▶ [Short problem]
Please swap "column header" for "column heading" throughout the listing below and write the listing out again, leaving everything else unchanged.

▶ [Extracted data]
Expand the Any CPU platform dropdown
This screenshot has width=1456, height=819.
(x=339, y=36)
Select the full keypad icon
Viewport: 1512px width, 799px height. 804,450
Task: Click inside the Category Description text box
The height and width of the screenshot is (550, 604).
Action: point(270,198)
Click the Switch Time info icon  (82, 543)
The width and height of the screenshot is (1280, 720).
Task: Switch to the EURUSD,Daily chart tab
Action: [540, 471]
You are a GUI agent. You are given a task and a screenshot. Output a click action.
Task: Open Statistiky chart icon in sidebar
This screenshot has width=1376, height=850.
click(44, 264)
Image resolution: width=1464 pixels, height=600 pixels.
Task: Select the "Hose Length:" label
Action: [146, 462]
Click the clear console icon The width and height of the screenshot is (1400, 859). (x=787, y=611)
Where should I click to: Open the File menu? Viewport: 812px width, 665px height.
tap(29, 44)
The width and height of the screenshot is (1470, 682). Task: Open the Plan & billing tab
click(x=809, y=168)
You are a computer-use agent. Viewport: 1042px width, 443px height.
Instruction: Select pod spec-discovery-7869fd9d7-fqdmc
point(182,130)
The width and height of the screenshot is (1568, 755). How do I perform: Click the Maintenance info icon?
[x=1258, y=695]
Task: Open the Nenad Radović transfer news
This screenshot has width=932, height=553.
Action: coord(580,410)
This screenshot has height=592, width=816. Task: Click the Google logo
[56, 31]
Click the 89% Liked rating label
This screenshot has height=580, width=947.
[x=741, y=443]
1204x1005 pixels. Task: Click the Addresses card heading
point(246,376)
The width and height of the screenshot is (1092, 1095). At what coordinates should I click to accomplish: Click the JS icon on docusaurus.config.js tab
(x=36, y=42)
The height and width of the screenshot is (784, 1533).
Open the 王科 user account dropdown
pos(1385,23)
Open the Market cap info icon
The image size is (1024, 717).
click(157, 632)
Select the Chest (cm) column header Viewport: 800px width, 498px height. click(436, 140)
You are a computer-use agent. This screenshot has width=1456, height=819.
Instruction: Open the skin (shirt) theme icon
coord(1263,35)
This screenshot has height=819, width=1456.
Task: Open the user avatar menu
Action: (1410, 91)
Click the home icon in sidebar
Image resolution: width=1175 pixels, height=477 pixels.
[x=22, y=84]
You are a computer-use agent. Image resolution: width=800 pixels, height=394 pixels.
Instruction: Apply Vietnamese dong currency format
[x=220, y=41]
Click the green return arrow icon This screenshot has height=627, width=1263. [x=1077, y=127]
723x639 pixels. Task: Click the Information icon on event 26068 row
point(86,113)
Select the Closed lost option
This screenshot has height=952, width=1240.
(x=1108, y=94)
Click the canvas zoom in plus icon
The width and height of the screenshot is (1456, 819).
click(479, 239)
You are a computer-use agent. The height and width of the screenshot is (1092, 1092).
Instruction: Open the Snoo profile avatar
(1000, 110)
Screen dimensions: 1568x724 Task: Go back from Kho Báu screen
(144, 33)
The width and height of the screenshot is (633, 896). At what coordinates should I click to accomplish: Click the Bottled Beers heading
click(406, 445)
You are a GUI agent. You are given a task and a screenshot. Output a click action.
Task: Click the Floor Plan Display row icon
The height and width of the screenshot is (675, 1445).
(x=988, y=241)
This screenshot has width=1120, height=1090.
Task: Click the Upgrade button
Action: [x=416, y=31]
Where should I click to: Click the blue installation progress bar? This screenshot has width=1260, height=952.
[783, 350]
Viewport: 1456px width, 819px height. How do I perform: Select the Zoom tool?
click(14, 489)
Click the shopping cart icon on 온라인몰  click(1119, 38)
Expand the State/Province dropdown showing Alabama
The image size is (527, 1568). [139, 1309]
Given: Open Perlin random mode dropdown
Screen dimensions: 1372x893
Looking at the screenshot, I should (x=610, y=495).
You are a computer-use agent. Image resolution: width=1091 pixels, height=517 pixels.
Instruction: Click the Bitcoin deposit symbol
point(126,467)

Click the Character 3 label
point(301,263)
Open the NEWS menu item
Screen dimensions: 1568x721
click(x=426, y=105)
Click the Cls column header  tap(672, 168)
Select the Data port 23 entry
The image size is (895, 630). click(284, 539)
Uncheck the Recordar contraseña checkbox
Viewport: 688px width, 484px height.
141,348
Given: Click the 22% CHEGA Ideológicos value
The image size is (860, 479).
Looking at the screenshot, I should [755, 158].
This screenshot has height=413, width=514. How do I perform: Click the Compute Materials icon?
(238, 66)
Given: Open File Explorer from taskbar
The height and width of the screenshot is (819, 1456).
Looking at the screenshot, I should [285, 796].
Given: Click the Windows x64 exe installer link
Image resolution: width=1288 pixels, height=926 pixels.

▶ [Solved problem]
Expand the Any CPU platform dropdown
This screenshot has width=1456, height=819.
(x=339, y=36)
Select the full keypad icon
Viewport: 1512px width, 799px height. 804,450
Task: Click inside the Category Description text box
The height and width of the screenshot is (550, 604).
Action: point(270,198)
Click the Switch Time info icon  (82, 543)
The width and height of the screenshot is (1280, 720).
Task: Switch to the EURUSD,Daily chart tab
Action: [540, 471]
You are a GUI agent. You are given a task and a screenshot. Output a click action.
Task: Open Statistiky chart icon in sidebar
This screenshot has width=1376, height=850.
click(44, 264)
Image resolution: width=1464 pixels, height=600 pixels.
Task: Select the "Hose Length:" label
Action: [146, 462]
Click the clear console icon The width and height of the screenshot is (1400, 859). (x=787, y=611)
Where should I click to: Open the File menu? Viewport: 812px width, 665px height.
tap(29, 44)
The width and height of the screenshot is (1470, 682). Task: Open the Plan & billing tab
click(x=809, y=168)
You are a computer-use agent. Viewport: 1042px width, 443px height.
Instruction: Select pod spec-discovery-7869fd9d7-fqdmc
point(182,130)
The width and height of the screenshot is (1568, 755). How do I perform: Click the Maintenance info icon?
[x=1258, y=695]
Task: Open the Nenad Radović transfer news
This screenshot has width=932, height=553.
Action: coord(580,410)
This screenshot has height=592, width=816. Task: Click the Google logo
[56, 31]
Click the 89% Liked rating label
This screenshot has height=580, width=947.
[x=741, y=443]
1204x1005 pixels. Task: Click the Addresses card heading
point(246,376)
The width and height of the screenshot is (1092, 1095). At what coordinates should I click to accomplish: Click the JS icon on docusaurus.config.js tab
(x=36, y=42)
The height and width of the screenshot is (784, 1533).
Open the 王科 user account dropdown
pos(1385,23)
Open the Market cap info icon
The image size is (1024, 717).
click(157, 632)
Select the Chest (cm) column heading Viewport: 800px width, 498px height. click(436, 140)
You are a computer-use agent. This screenshot has width=1456, height=819.
Instruction: Open the skin (shirt) theme icon
coord(1263,35)
This screenshot has height=819, width=1456.
Task: Open the user avatar menu
Action: (1410, 91)
Click the home icon in sidebar
Image resolution: width=1175 pixels, height=477 pixels.
[x=22, y=84]
You are a computer-use agent. Image resolution: width=800 pixels, height=394 pixels.
Instruction: Apply Vietnamese dong currency format
[x=220, y=41]
Click the green return arrow icon This screenshot has height=627, width=1263. [x=1077, y=127]
723x639 pixels. Task: Click the Information icon on event 26068 row
point(86,113)
Select the Closed lost option
This screenshot has height=952, width=1240.
(x=1108, y=94)
Click the canvas zoom in plus icon
The width and height of the screenshot is (1456, 819).
click(479, 239)
You are a computer-use agent. The height and width of the screenshot is (1092, 1092).
Instruction: Open the Snoo profile avatar
(1000, 110)
Screen dimensions: 1568x724 Task: Go back from Kho Báu screen
(144, 33)
The width and height of the screenshot is (633, 896). At what coordinates should I click to accomplish: Click the Bottled Beers heading
click(406, 445)
You are a GUI agent. You are given a task and a screenshot. Output a click action.
Task: Click the Floor Plan Display row icon
The height and width of the screenshot is (675, 1445).
(x=988, y=241)
This screenshot has width=1120, height=1090.
Task: Click the Upgrade button
Action: [x=416, y=31]
Where should I click to: Click the blue installation progress bar? This screenshot has width=1260, height=952.
[783, 350]
Viewport: 1456px width, 819px height. How do I perform: Select the Zoom tool?
click(14, 489)
Click the shopping cart icon on 온라인몰  click(1119, 38)
Expand the State/Province dropdown showing Alabama
The image size is (527, 1568). [139, 1309]
Given: Open Perlin random mode dropdown
Screen dimensions: 1372x893
Looking at the screenshot, I should (x=610, y=495).
You are a computer-use agent. Image resolution: width=1091 pixels, height=517 pixels.
Instruction: Click the Bitcoin deposit symbol
point(126,467)

Click the Character 3 label
point(301,263)
Open the NEWS menu item
Screen dimensions: 1568x721
click(x=426, y=105)
Click the Cls column heading  tap(672, 168)
Select the Data port 23 entry
The image size is (895, 630). click(284, 539)
Uncheck the Recordar contraseña checkbox
Viewport: 688px width, 484px height.
141,348
Given: Click the 22% CHEGA Ideológicos value
The image size is (860, 479).
Looking at the screenshot, I should [755, 158].
This screenshot has height=413, width=514. How do I perform: Click the Compute Materials icon?
(238, 66)
Given: Open File Explorer from taskbar
The height and width of the screenshot is (819, 1456).
Looking at the screenshot, I should [285, 796].
Given: Click the Windows x64 exe installer link
Image resolution: width=1288 pixels, height=926 pixels.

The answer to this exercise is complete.